Konflikt in der Ukraine: Im Osten wird weiter gekämpft
Nach der Eskalation in Odessa ruft die EU alle Seiten zu „größtmöglicher Zurückhaltung“ auf. In der Stadt herrscht Trauer, derweil kommt es in Kramatorsk zu Gefechten.
BRÜSSEL/MOSKAU/KRAMATORSK afp/ap/dpa | Nach der Eskalation der Gewalt in der ukrainischen Schwarzmeerstadt Odessa hat die Europäische Union alle Seiten zu „größtmöglicher Zurückhaltung“ aufgerufen. Die „Tragödie“ dürfe nicht instrumentalisiert werden, um den Konflikt im Osten der Ukraine weiter anzuheizen und noch „mehr Hass, Spaltung und sinnlose Gewalt“ zu schüren, erklärte die EU-Außenbeauftragte Catherine Ashton am Samstag in Brüssel.
Ashton forderte zudem eine „unabhängige Untersuchung“ des Brands, bei dem am Freitag mehr als 30 Menschen ums Leben gekommen waren. Das Feuer war in einem Gewerkschaftshaus in Odessa ausgebrochen. Die Übergangsregierung in Kiew sprach von „krimineller Brandstiftung“. Bei Straßenschlachten zwischen Anhängern der Regierungen in Moskau und Kiew in Odessa hatte es weitere Tote gegeben.
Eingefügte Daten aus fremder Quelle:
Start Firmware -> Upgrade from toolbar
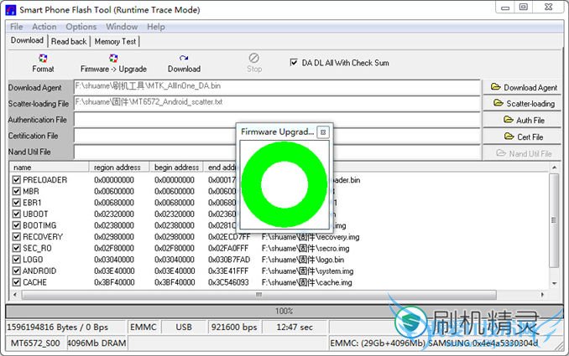Image resolution: width=569 pixels, height=356 pixels. pyautogui.click(x=113, y=63)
Die Behörden in Odessa riefen eine dreitägige Trauer aus. Viele kamen am Samstag und legten Blumen zu Ehren der Toten nieder. Waleri Kaurow, ein Anführer der Aufständischen in der Stadt, warnte im russischen Staatsfernsehen vor einer Fortsetzung der Proteste im Anschluss an die Trauerphase. Im Internet kursierten alsbald Listen mit Namen und Adressen von Menschen, die angeblich für die Feuertoten verantwortlich sein sollen, was eine erhöhte Gefahr von Racheakten nahelegte.
Der Sprecher des russischen Präsidenten Wladimir Putin, Dmitri Peskow, bezeichnete die Feuertragödie als Beweis dafür, dass die ukrainische Übergangsregierung nationalen Extremismus ermutige. „Ihre Arme stecken bis zu den Ellenbogen im Blut“, zitierten russische Nachrichtenagenturen Peskow.
„Offensive stürzt Ukraine in einen Brudermord“
Zudem hat Russland von den USA mehr Druck auf die Führung in Kiew gefordert. Die prowestliche Regierung der Ex-Sowjetrepublik müsse die Kampfhandlungen im Osten des Landes sofort stoppen und die Sicherheitskräfte abziehen, sagte Außenminister Sergej Lawrow am Samstag bei einem Telefonat mit seinem US-Kollegen John Kerry. „Die Offensive stürzt die Ukraine in einen Brudermord“, sagte Lawrow nach Angaben seines Ministeriums.
Bei einem Telefonat mit dem OSZE-Vorsitzenden Didier Burkhalter vereinbarte Russlands Chefdiplomat einen engen Dialog. Moskau und die OSZE wollten gemeinsam einen Weg aus der Krise suchen, sagte Lawrow.
Beim Einsatz ukrainischer Regierungstruppen gegen Separatisten in der Stadt Kramatorsk im Osten des Landes sind mindestens zwei Menschen getötet worden. Nach offiziellen Angaben wurden am Samstag zudem zwölf Menschen durch Schüsse verletzt. Ein örtliches Internetportal berichtete unter Berufung auf Mediziner von mindestens 5 Toten und 17 Verletzten. Über die Identität der Opfer wurden zunächst keine Angaben gemacht. Kramatorsk liegt rund 15 Kilometer südlich von Slawjansk, dem Schwerpunkt der Offensive.
Freigelassene Beobachter auf dem Weg nach Berlin
Ukrainische Truppen brachten in Kramatorsk einen Fernsehturm und das Hauptquartier des Geheimdienstes unter ihre Kontrolle. Seit der Morgendämmerung seien die Vorstöße gegen die Separatisten fortgesetzt worden, teilte Innenminister Arsen Awakow auf seiner Facebook-Seite mit. Auch in Slawjansk seien die Kämpfe wieder aufgenommen worden. „Wir werden nicht nachlassen“, erklärte er. In Slawjansk hatten Separatisten am Vortag zwei Kampfhubschrauber abgeschossen. Ukrainische Kräfte besetzten Vororte, aber die Separatisten behielten die Kontrolle über die größten Teile der 130.000 Einwohner zählenden Stadt.
Derweil sind die in der Ostukraine freigelassenen OSZE-Militärbeobachter unterwegs nach Deutschland. Das Flugzeug der Bundeswehr sei in Donezk gestartet, teilte die OSZE-Mission in der Ukraine am Samstagnachmittag mit. Die Männer, darunter vier Deutsche, wurden abends auf dem militärischen Teil des Flughafens Berlin-Tegel erwartet - unter anderem von Verteidigungsministerin Ursula von der Leyen (CDU).
Prorussische Separatisten in Slawjansk hatten das Team acht Tage lang in ihrer Gewalt. Am Samstag wurden die Militärbeobachter einem russischen Sondergesandten übergeben und kamen dann in die Obhut der Organisation für Sicherheit und Zusammenarbeit in Europa (OSZE) und des Unterstützerteams der Bundesregierung.